Legal Restrictions on Statements and Interpretations of the Past in Germany, Poland, Rwanda, Turkey and Ukraine
Edited By Klaus Bachmann and Christian Garuka
Why do states ban certain statements and interpretations of the past, how do they ban them and what are the practical consequences? This book offers an answer to these questions and at the same time examines, whether the respective legislation was supply-or demand-driven and how prosecutors and courts applied it. The comparison between Germany, Poland, Ukraine, Rwanda and Turkey offers several surprising insights: in most countries, memory law legislation is supply driven and imposed on a reluctant society, in some countries they target apolitical hooligans more than intellectuals or the government’s political opponents. The book also discusses, why and how liberal democracies differ from hybrid regimes in their approach to punitive memory laws and how such laws can be tailored to avoid constraints on free speech, the freedom of the press and academic freedoms.

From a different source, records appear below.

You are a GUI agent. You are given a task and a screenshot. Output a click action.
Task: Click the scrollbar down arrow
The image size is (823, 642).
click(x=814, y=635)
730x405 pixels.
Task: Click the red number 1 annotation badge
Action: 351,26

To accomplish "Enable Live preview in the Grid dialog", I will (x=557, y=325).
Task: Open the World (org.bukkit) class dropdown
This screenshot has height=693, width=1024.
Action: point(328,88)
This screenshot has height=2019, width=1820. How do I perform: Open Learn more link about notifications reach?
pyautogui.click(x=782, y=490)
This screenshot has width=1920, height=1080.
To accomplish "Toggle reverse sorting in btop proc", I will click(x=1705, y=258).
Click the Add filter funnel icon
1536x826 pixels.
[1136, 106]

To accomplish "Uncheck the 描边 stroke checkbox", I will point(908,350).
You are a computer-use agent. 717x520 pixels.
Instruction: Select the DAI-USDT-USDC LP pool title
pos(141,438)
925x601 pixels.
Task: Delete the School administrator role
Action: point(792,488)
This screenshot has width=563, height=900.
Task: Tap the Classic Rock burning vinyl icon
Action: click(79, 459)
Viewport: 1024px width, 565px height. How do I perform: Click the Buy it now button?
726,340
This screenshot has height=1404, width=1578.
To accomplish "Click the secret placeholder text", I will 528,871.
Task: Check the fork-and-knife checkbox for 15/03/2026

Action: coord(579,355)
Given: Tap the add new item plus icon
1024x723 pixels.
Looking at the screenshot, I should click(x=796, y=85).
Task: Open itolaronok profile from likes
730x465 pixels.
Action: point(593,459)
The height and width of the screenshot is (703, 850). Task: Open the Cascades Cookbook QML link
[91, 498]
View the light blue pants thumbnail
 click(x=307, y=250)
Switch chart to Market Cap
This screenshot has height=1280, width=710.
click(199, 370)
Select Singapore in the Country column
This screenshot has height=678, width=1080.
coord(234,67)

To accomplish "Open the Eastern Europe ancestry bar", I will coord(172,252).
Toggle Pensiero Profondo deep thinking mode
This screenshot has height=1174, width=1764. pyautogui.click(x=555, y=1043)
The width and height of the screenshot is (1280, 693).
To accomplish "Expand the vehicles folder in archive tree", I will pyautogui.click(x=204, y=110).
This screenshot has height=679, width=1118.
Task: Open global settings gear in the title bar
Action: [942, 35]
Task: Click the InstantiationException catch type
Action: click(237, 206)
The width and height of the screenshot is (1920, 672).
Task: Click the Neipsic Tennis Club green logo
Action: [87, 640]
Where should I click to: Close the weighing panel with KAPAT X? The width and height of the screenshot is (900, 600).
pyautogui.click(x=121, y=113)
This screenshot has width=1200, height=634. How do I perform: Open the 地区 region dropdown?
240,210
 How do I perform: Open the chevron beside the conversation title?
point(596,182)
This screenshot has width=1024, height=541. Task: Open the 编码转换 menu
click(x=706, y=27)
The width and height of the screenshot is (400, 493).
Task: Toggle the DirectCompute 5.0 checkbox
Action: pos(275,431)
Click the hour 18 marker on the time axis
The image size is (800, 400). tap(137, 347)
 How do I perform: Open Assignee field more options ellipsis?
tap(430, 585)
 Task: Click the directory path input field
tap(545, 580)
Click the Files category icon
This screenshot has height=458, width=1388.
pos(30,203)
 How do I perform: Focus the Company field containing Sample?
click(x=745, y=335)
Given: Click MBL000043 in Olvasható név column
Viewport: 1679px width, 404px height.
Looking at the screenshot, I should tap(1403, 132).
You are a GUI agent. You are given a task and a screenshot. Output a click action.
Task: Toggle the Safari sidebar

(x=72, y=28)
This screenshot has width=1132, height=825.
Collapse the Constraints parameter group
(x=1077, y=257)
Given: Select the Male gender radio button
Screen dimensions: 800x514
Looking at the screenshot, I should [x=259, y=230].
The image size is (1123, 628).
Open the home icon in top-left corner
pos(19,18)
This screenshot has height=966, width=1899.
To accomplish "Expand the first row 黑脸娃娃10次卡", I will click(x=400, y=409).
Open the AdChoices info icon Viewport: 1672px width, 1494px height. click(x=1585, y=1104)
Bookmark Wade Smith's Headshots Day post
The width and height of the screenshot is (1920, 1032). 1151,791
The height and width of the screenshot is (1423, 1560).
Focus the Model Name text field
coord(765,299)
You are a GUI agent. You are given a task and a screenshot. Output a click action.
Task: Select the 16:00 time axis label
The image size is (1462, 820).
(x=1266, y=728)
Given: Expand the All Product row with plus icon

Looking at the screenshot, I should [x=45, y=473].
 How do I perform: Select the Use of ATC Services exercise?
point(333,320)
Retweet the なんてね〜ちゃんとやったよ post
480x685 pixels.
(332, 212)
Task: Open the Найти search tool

Protecting the state and its historical identity: Klaus Bachmann
The development of German legislation and jurisprudence criminalizing the denial of pastatrocities10
The history of Germany’s fight against Holocaust denial is rooted in events long before the Holocaust. It is, to a large extent, the story of art. 130 of the German Criminal Code (Strafgesetzbuch, StGB), which originated in the German Empire (Kaiserreich), where the article’s only edge was directed against the Social Democrat movement, which was regarded by the ruling elite of the Empire as the main threat for political stability, traditions and law and order. Together with social legislation and election rules discriminating against the social democratic opposition to Chancellor Otto von Bismarck’s rule, art. 130 was an instrument designed to curb the rise of the Social Democratic Party (SPD). Later, art 130 StGB was also a convenient tool for the authorities of the Third Reich for legally harassing critique, although they had created a multitude of additional instruments with which they could extinguish critical voices in society.11 These instruments ranged from extrajudicial imprisonment and street terror during the early 1930s to the ban of all other parties other than the National Socialist German Workers Party (Nationalsozialistische Deutsche Arbeiterpartei, NSDAP).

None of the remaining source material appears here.